> **What needs to be done**
Exactly the lines from the one with "You are a computer-use" through the end of the data below must be set down, and no pictures with them.

====== Record excerpts

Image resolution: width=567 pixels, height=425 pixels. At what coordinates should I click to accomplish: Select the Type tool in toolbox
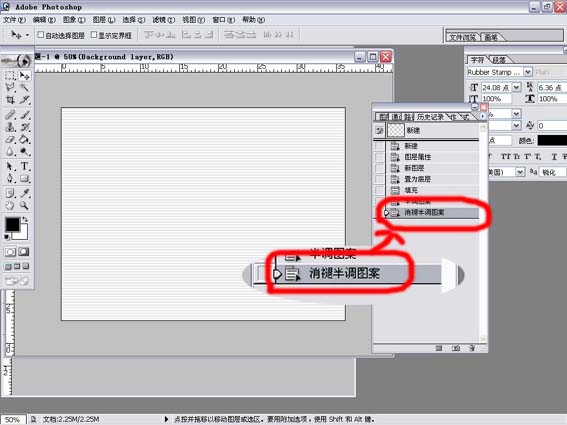click(24, 166)
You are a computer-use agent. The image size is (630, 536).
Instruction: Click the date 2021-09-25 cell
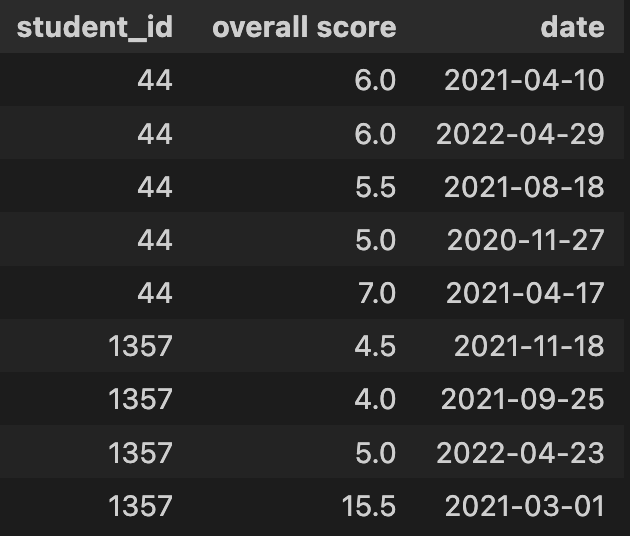pyautogui.click(x=522, y=399)
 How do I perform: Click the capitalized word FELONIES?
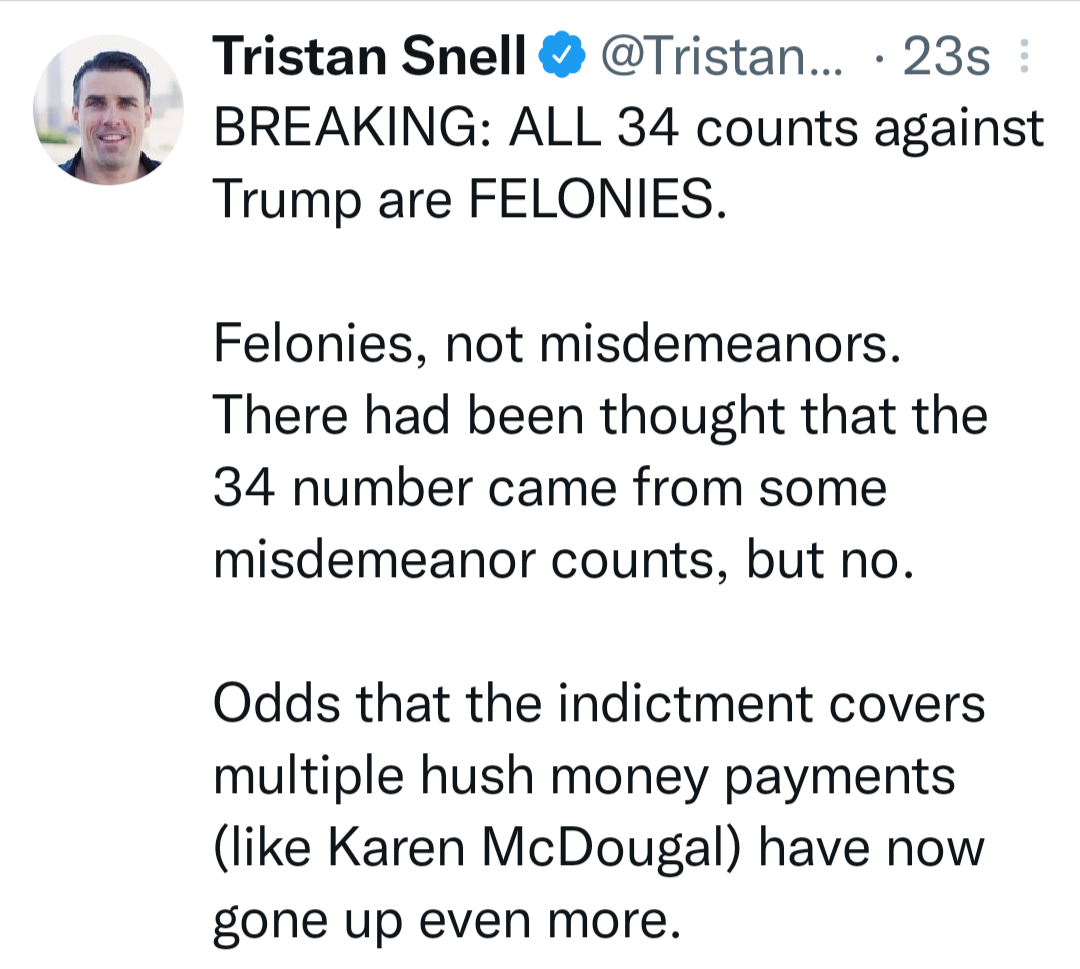(x=597, y=200)
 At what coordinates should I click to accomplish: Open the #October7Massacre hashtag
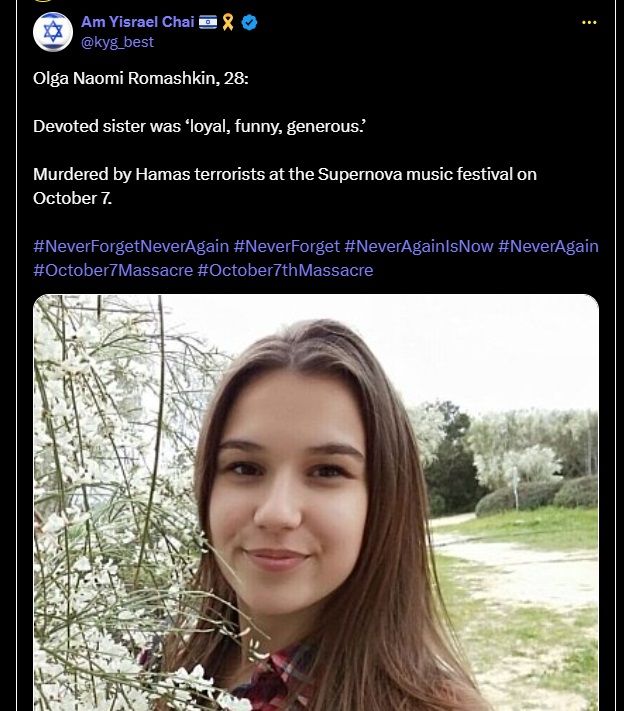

============

> **Exercise answer**
You are a computer-use agent. The image size is (630, 536).
Instruction: Click the date 2021-09-25 cell
pyautogui.click(x=522, y=399)
 How do I perform: Click the capitalized word FELONIES?
(x=597, y=200)
 At what coordinates should I click to accomplish: Open the #October7Massacre hashtag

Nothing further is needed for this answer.